Testimony in murder trial starts

Mother recounts attempt to keep her daughter, 14, home

Girl stabbed 34 times

Prosecutors say man bragged

`messy' evidence criticized

October 23, 2001|By Lisa Goldberg | Lisa Goldberg,SUN STAFF

Crystal Mason had already tracked down her wayward daughter once on Nov. 2 - calling Ashley's friends, knocking on doors and finally finding the 14-year-old outside Jack's, a Long Reach fast-food restaurant.

So when she heard Ashley rummaging through a makeup drawer later that night, she warned the girl not to go out again, Mason testified yesterday in Howard County Circuit Court.

"That's the last time I actually saw her alive," Mason, her voice cracking, said during the first day of testimony in the murder trial of Scott Jory Brill, one of two men accused of killing Ashley.

The next morning, two men in a delivery truck found Ashley's bloody body in some woods behind the Pizza Hut restaurant at Route 108 and Bendix Road. She had been stabbed 34 times - including 19 neck wounds and 10 stomach wounds - prosecutors said yesterday.

Brill, 19, and Frederick James Moore, 22, who partied with Ashley into the early-morning hours of Nov. 3 after she sneaked out of her Black Star Circle townhouse, were charged with first-degree murder six weeks later. Moore's trial is scheduled to begin Nov. 7.

Brill, who opted to have his case tried by Judge Dennis M. Sweeney instead of a jury, told detectives in December that he watched Moore stab Ashley and drag her into the woods, admitting only that he had choked her and stabbed her once in the stomach "after she was dead," according to transcripts of the police interviews that were made public last week.

Prosecutors Michael Rexroad and Kim Oldham called a series of witnesses to set the scene for a murder that they and Brill's defense attorney, Warren A. Brown, said rippled through the community - and shook parents' belief that their kids would be safe in Columbia.

The multiple stab wounds severed arteries and veins in Ashley's neck and fractured her skull, Rexroad said in his opening statement. Brill later bragged to friends that he had "struck" Ashley in the head with a knife and strangled her, Rexroad said.

Brown, in his opening statement, said that "the evidence is as messy as the murder itself," pointing to detectives' trickery during the interview process and questioning the credibility of witnesses who talked to Brill and Moore after the killing.

Ashley's family and friends squeezed onto the courtroom benches, listening to the sometimes graphic testimony, many wearing buttons containing a photo of Ashley and the words, "You will live in our hearts forever."

Crystal Mason testified yesterday that her daughter grew up in Highland, in southern Howard County, taking dance lessons, playing the violin and riding horses. She was involved in a lot of activities and had a wide circle of friends, Mason said. But after her parents divorced a few years ago, the teen-ager began to change, Mason said. Mason and Ashley moved into a townhouse in Long Reach in July last year.

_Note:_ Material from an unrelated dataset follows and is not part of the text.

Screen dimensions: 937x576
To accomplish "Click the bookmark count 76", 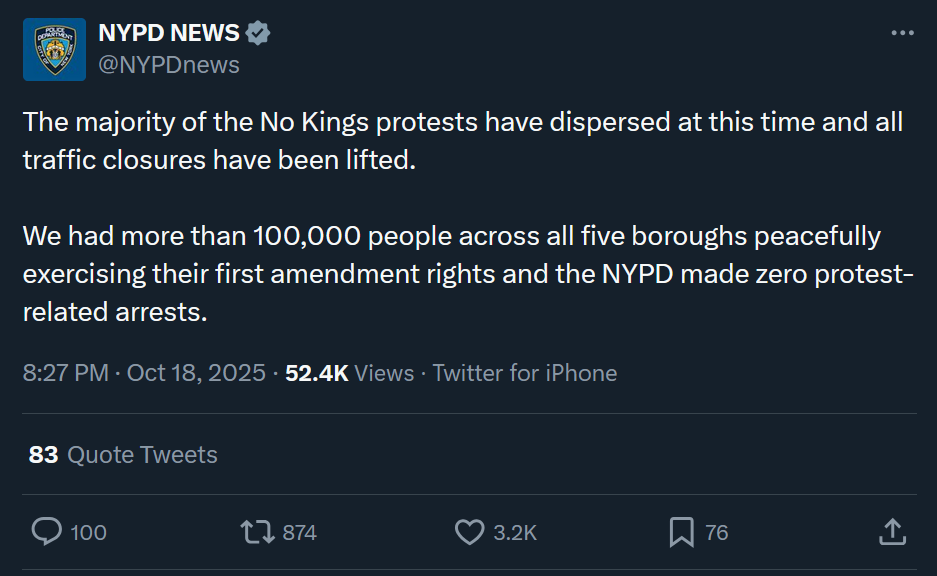I will [716, 533].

On Nov. 2, Mason said, she woke up to find Ashley gone and called police to report the 14-year-old as a runaway. But she later found Ashley hanging out with a boy with spiked blond hair outside Jack's, she said. Later that night, about 9:30, she said, the phone rang and Ashley grabbed it.

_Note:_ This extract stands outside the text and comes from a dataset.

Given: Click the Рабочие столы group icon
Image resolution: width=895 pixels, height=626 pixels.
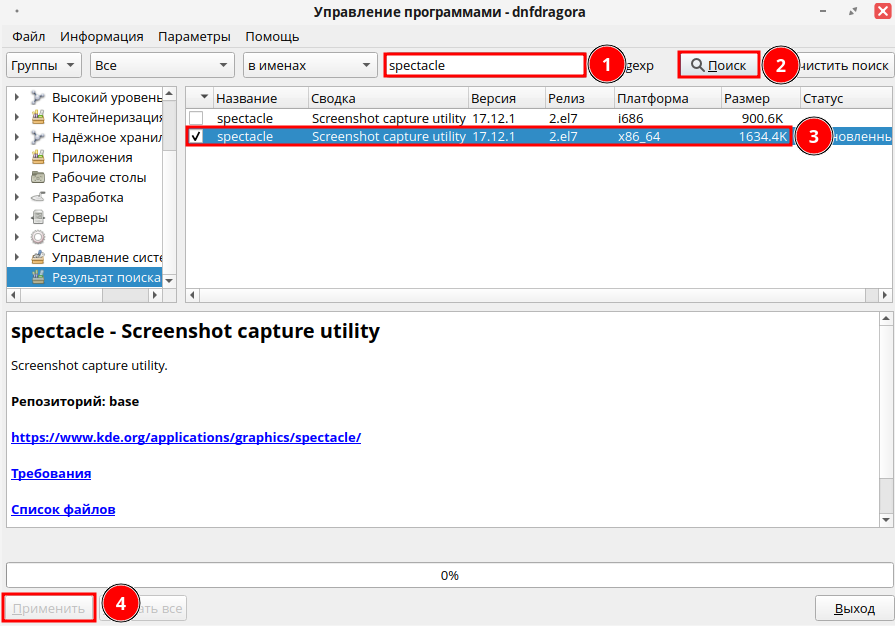Looking at the screenshot, I should coord(38,178).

The next morning, Ashley was gone. Mason said she figured her daughter "did it again." She called police but did not file another runaway report, she said.

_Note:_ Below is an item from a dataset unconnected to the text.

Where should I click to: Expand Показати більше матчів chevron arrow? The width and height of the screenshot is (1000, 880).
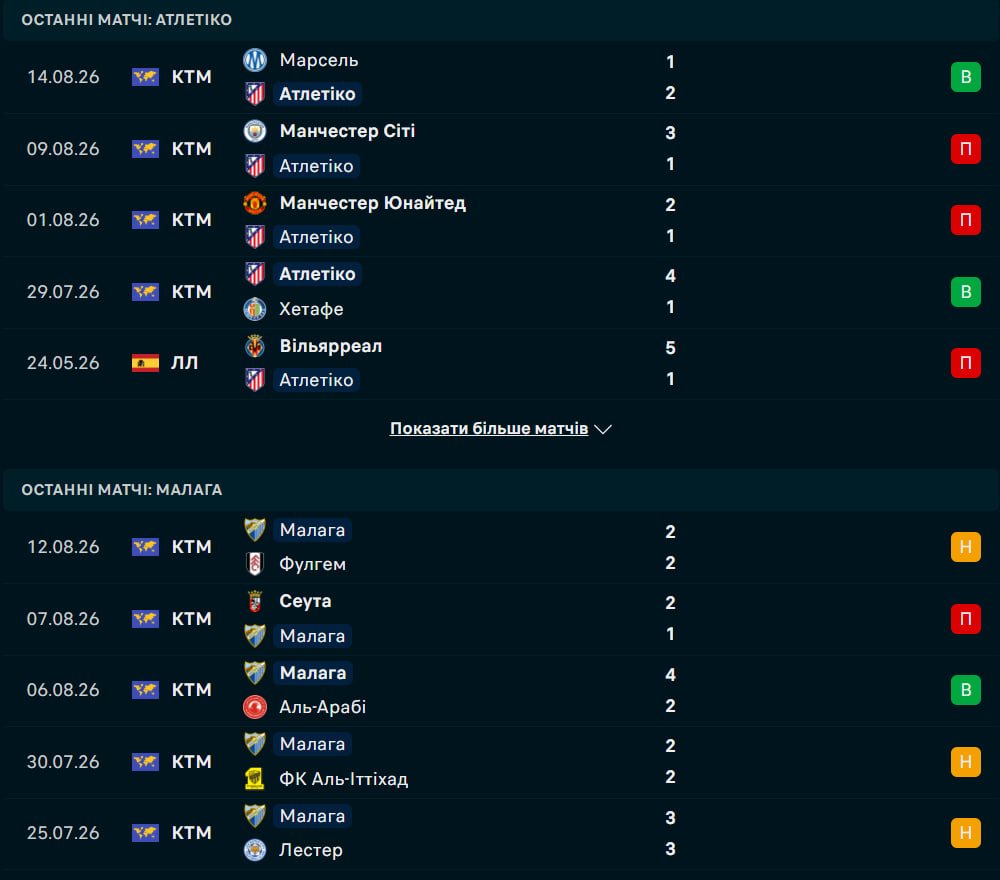coord(603,429)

"I started panicking, started to cry," she said.

About 10:45 a.m. that day, Irvin Fornoff, who was driving a delivery truck for Standard Medical, missed his exit and pulled into the Pizza Hut's back lot. As he drove, he testified, a pool of blood - and a set of bloody "drag marks" - caught his eye and he stopped to investigate.

Ashley was lying on her back in the woods, wearing underwear and with her tank top rolled up. The trail from the parking lot to the body was "sticky," Fornoff said.

Ashley's body was about 30 feet from the curb, crime scene technician Doug Read said. About 5 feet away and suspended in the green briars were two hair coverings, called doo rags, he said. During his opening statement, Rexroad said the rags contained Moore's DNA. Ashley's windbreaker was also found in the woods, about 25 feet from her body, Read said.

Based on the marks on Ashley's back, technicians swabbed her ankles for DNA, figuring she had been dragged by the ankles into the woods, Read said. Rexroad said during his opening statement that Brill's DNA was found on at least one of Ashley's ankles.

Brown questioned Read about whether technicians had swabbed higher on Ashley's legs, saying she could just as easily have been grabbed under the knees. They did not, Read said, because the abrasions showed Ashley had been close to the ground when she was dragged.

Testimony is scheduled to resume this morning.